* _DIRECTIONS_: Please produce a character-exact copy of the listing that follows, omitting all images.
*** Opening of SOURCE MATERIAL ***
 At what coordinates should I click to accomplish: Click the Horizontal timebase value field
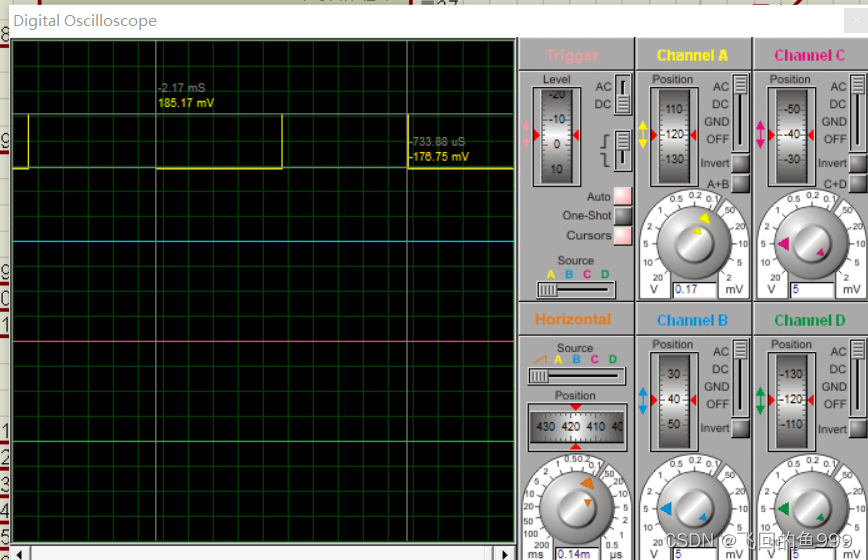pos(576,553)
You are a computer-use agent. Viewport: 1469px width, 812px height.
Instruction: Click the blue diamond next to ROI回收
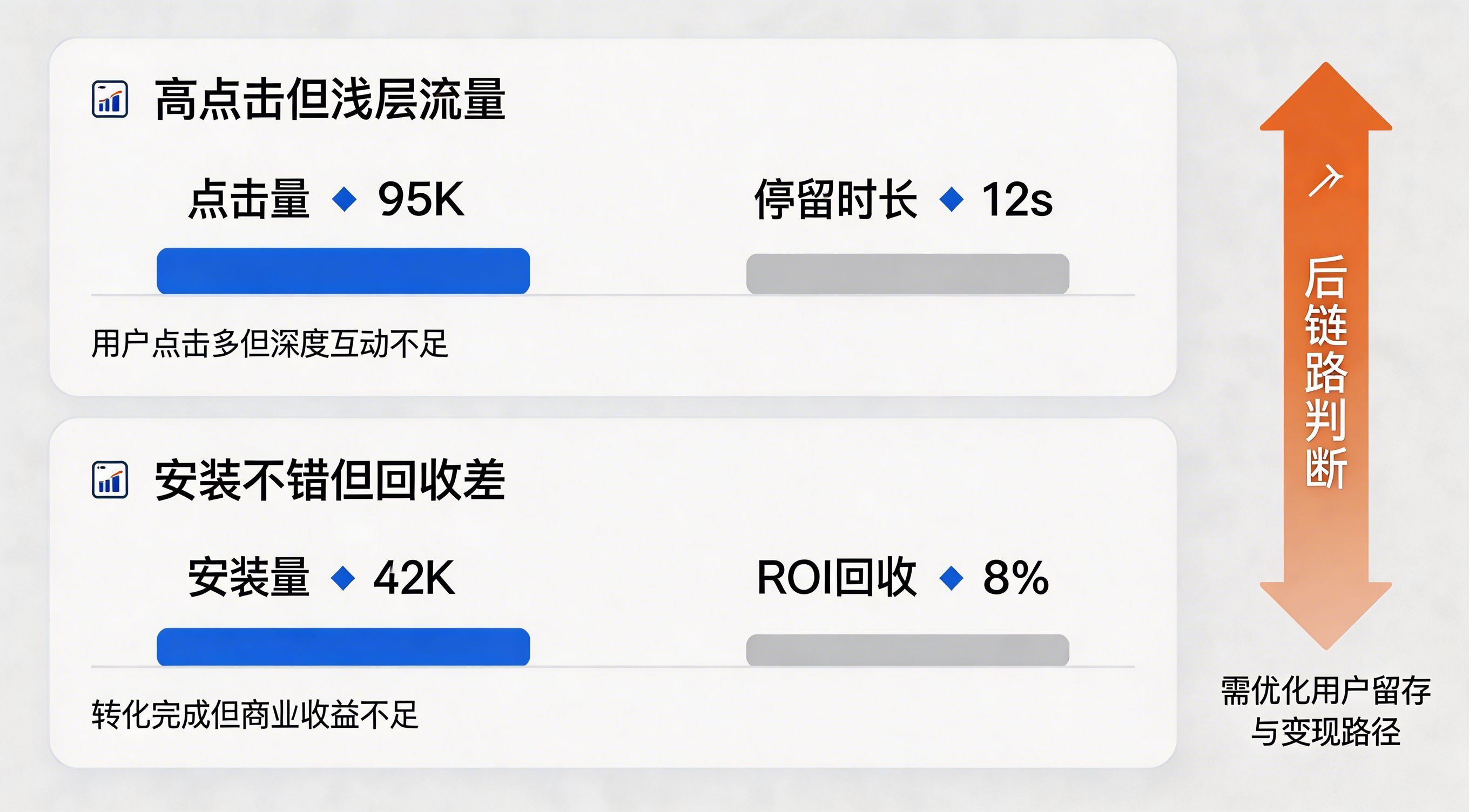(x=951, y=578)
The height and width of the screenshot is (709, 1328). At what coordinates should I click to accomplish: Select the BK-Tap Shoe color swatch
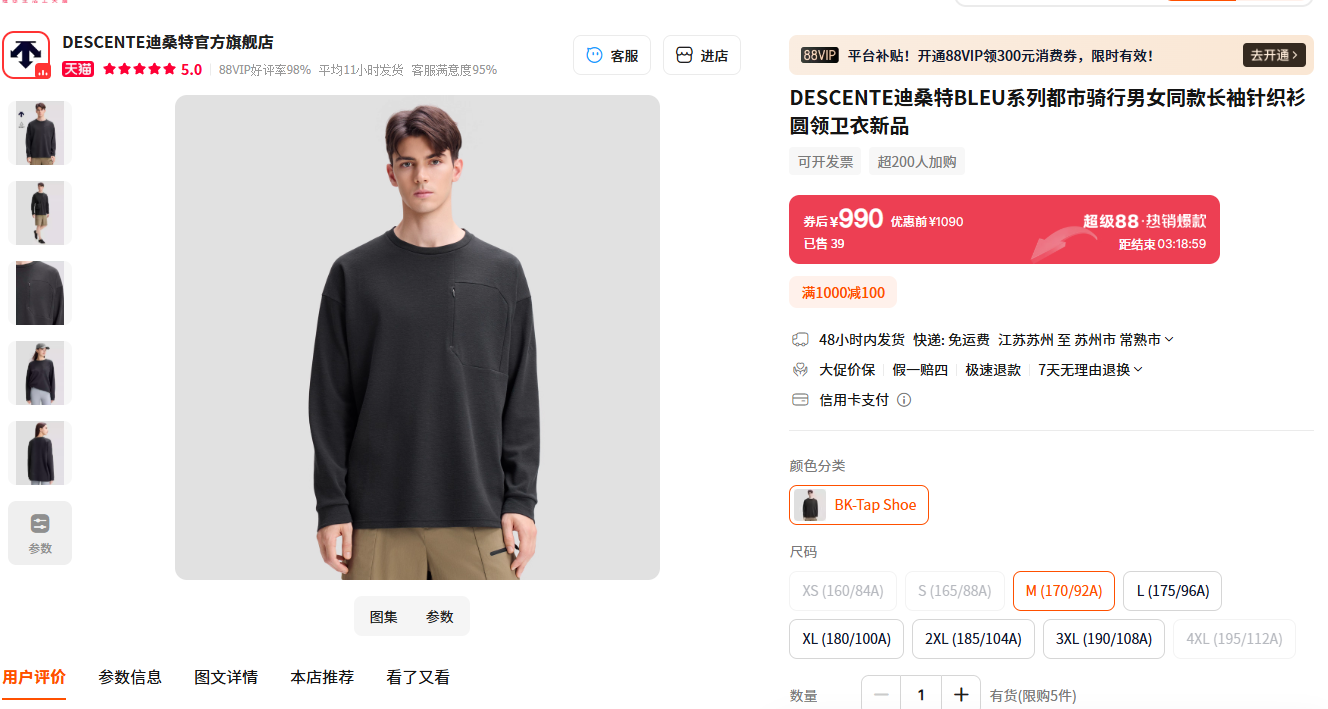point(859,505)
*** Close of SOURCE MATERIAL ***
* _TASK RESPONSE_:
 At what coordinates should I click to accomplish: Click the Horizontal timebase value field
pos(576,553)
You are a computer-use agent. Viewport: 1469px width, 812px height.
Instruction: Click the blue diamond next to ROI回收
(x=951, y=578)
The height and width of the screenshot is (709, 1328). At what coordinates should I click to accomplish: Select the BK-Tap Shoe color swatch
point(859,505)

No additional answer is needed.